Lycéenne mobilisée, je suis de ceux qui suivent et soutiennent la lutte des gilets jaunes, sans toutefois en revêtir le signe distinctif. Je suis allée chercher ce que les médias ne veulent pas voir ou diffuser, et ce qu’on ne peut plus voir en manifestation tant on s’occupe à se protéger des lacrymo. C’est impressionnant de parler avec des gens sans filtre, et malgré les divergences de lignes politiques, les désaccords fondamentaux, de ressentir cette unité de discours, ces voix accordées et des opinions partagées par des personnes dont on veut nous faire croire de façon systématique, naturelle quasi biologique qu’il est impossible de les rassembler. Ces personnes, vivent ensemble et partagent, apprennent d’eux-mêmes depuis des semaines maintenant, c’est d’une puissance qui fait presque perdre toute logique, induite, intégrée peut-être, c’en est assez décontenançant. Ce que j’ai vu hier, c’était d’abord une grande famille, mais surtout un idéal de société. Un groupe de jeunes, de vieux, de quarantenaires qui parlent autour d’un feu, le poing levé à chaque voiture qui passe en klaxonnant, et elles sont bien nombreuses, des discussions et des débats sur tous les sujets, des pères qui échangent, émus, les photos de leurs enfants, ou qui se filment en FaceTime pour leur souhaiter un bon réveillon, des parents inquiets pour leurs enfants, pour l’avenir qu’ils leur laissent.

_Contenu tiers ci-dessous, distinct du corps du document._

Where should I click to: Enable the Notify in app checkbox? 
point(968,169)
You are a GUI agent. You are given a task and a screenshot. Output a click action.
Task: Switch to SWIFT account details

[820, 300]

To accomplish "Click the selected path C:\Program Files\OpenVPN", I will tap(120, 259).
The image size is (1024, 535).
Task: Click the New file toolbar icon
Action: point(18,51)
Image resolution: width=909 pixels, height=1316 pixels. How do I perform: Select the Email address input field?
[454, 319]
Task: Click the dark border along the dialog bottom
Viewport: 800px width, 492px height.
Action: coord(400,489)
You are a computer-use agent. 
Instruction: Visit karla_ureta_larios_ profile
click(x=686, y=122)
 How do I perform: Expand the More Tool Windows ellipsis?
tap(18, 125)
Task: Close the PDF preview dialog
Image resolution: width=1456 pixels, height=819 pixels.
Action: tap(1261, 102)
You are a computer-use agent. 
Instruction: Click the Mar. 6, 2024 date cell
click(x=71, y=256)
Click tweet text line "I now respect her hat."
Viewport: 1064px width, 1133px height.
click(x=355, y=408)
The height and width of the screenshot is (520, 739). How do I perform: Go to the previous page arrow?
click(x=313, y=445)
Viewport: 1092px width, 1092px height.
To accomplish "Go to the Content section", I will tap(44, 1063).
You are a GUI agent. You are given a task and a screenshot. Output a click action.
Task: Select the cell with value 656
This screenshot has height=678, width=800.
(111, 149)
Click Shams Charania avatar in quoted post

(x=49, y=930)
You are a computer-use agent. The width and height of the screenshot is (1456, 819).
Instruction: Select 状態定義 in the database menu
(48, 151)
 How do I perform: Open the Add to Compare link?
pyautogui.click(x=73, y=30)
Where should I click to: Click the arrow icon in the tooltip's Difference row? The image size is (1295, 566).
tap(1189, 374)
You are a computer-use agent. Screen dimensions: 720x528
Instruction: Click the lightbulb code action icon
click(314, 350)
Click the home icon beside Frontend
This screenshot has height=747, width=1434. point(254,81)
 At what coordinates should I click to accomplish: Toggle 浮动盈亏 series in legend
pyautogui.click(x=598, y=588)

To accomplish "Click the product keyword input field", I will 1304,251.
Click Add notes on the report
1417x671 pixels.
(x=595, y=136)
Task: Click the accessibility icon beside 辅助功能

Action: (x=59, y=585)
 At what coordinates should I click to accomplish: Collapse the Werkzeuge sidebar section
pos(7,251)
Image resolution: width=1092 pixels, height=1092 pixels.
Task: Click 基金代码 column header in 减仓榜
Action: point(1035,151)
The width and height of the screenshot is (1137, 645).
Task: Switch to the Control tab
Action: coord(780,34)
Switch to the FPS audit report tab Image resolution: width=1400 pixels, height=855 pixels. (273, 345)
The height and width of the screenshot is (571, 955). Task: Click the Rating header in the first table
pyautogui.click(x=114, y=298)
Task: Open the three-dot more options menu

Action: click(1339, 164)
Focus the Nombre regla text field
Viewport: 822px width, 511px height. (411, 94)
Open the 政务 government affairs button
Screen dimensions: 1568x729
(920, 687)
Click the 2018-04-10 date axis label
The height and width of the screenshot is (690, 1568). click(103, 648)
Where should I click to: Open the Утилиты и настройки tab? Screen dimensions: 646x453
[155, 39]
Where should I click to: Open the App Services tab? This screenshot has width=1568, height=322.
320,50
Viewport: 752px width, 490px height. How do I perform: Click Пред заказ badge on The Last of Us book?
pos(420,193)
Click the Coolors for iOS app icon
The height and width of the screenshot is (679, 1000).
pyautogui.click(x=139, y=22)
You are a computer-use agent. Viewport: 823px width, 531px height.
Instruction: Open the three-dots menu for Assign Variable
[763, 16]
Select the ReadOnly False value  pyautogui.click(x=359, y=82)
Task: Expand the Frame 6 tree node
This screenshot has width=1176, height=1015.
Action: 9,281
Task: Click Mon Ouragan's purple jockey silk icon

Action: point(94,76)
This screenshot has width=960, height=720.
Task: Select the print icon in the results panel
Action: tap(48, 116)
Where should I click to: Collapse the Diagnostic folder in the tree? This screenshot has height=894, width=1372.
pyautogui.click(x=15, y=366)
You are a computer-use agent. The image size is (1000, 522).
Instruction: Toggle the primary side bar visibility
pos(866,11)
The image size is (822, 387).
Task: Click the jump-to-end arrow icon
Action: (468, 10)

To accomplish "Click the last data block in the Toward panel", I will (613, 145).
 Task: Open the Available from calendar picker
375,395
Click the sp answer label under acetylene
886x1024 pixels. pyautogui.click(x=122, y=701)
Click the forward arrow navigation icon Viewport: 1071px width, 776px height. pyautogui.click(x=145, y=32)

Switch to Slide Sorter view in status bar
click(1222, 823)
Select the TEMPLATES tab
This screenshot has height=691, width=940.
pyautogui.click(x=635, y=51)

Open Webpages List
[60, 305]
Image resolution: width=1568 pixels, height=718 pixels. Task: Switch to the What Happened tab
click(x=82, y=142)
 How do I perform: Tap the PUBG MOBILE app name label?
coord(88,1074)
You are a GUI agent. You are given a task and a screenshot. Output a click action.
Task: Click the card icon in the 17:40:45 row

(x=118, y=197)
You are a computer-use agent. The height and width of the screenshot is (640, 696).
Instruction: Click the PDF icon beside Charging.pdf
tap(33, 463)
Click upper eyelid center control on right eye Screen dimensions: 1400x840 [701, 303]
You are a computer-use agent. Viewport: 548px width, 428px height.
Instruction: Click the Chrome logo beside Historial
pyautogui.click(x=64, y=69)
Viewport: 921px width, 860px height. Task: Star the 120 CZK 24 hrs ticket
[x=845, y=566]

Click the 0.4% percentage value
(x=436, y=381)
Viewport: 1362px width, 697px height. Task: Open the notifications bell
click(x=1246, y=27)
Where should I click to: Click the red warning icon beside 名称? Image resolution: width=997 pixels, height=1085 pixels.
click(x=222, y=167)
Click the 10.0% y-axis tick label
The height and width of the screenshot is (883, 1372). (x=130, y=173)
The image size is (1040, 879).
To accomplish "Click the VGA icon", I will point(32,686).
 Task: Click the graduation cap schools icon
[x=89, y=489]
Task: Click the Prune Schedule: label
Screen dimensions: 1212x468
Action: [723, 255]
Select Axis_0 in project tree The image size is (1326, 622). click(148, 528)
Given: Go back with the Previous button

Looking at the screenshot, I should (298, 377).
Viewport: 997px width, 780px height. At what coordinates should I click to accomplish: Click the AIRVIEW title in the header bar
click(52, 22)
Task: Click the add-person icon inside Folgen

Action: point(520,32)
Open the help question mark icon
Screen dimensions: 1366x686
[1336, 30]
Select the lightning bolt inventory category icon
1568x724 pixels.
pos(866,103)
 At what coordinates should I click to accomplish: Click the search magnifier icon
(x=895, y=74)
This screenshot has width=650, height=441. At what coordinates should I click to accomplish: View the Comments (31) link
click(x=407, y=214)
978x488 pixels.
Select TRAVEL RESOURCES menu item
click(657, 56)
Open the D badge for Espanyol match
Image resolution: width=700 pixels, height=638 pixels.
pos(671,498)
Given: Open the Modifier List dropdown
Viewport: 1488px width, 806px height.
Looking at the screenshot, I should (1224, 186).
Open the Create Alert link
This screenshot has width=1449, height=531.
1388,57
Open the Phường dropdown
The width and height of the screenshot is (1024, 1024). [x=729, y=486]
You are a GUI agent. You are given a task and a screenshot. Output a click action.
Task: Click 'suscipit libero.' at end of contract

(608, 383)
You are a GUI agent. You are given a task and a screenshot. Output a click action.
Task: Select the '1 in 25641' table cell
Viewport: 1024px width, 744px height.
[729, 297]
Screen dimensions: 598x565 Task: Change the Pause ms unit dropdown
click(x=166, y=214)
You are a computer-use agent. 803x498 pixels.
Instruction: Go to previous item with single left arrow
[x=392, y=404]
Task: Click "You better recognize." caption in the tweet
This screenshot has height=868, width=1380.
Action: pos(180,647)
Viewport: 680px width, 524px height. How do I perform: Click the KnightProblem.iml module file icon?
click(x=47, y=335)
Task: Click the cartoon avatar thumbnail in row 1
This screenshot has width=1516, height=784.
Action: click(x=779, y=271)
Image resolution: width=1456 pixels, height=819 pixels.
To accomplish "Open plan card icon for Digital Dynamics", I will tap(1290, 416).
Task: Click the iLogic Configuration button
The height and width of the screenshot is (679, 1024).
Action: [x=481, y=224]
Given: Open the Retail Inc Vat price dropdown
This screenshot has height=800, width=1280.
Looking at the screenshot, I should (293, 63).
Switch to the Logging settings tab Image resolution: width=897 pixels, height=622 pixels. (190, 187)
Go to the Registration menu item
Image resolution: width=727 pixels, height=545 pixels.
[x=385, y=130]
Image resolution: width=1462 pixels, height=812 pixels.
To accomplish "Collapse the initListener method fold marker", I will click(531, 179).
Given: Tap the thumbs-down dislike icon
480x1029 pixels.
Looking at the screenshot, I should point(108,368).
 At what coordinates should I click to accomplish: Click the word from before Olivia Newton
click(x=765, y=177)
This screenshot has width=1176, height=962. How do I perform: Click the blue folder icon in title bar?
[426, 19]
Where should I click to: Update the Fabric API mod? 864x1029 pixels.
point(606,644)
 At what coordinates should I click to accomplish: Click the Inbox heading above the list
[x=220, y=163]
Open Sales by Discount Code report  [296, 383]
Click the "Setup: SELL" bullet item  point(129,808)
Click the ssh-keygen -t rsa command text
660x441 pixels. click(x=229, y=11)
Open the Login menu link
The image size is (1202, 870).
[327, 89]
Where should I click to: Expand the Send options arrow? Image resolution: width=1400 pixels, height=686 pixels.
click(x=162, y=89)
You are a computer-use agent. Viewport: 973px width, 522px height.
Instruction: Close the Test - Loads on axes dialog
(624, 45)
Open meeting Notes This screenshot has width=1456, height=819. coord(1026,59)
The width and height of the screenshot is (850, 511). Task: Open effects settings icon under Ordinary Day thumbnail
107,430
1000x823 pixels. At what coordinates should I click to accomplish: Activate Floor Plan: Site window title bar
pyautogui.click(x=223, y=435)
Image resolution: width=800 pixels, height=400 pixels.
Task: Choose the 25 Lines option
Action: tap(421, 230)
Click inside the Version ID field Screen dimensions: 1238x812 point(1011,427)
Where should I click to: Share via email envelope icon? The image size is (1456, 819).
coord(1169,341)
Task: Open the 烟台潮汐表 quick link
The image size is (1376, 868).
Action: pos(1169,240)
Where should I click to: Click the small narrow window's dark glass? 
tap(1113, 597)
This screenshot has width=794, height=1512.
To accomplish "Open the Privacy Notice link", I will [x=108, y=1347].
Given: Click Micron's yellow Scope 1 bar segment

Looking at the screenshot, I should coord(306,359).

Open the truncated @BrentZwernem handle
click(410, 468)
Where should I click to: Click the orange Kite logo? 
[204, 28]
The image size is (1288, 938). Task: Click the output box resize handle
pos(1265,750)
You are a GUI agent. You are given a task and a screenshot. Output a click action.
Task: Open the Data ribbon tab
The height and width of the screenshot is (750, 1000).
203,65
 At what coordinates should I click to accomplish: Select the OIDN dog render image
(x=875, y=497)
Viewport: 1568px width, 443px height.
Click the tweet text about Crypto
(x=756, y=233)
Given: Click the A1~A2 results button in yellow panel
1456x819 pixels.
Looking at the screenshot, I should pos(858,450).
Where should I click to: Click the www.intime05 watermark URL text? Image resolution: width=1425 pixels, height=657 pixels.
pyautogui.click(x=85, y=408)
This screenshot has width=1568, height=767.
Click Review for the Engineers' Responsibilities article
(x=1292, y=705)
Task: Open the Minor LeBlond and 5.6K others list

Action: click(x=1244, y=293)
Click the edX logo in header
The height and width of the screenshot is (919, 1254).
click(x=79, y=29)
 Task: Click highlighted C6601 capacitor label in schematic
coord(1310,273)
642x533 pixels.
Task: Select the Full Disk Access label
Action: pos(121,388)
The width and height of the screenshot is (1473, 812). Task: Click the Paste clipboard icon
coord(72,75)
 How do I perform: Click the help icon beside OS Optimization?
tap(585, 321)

Ce qui m’a touchée c’est de voir ces gens qui viennent avec leur histoire, et qui sont maintenant capables de dire en face qu’ils sont prêts à mourir, se sacrifier pour assurer un avenir meilleur, plus juste, plus serein, pour leurs enfants et ceux des autres. Je n’avais jamais autant senti cette intense humilité, cette volonté de persévérer dans la lutte, et dans la construction d’un mouvement toujours plus puissant et qualitatif, mais aussi ce savoir vivre ensemble, cet esprit de partage et de camaraderie. Je retiens l’ambiance, les klaxons, les feux d’artifice de fortune, les chants (c’est à ça que l’on voit les valeurs communes puis ceux qui chantaient la Marseillaise, ceux qui ne la chantaient pas et ceux qui chantaient Révolution Permanente), les danses, des hommes et des femmes qui se respectent et se répartissent les tâches, tout en commun, partagé, une auto-organisation, auto-gestion parfaite sans cesse en amélioration par exemple pour la reconstruction du camp après le passage des centaines de forces de l’ordre qui les décampe. Puis la solidarité, le soutien de ces gens qui passent le péage gratuitement et qui klaxonnent, ces gens qui petit à petit commencent par mettre le gilet jaune sur leur tableau de bord, puis à l’enfiler, rejoignent la lutte et puis l’enlèvent enfin parce qu’on n’aura même plus besoin de signe distinctif, comme disait un gilet jaune, « ce sera plus les gilets jaunes, ce sera le peuple tout entier qui s’unira ».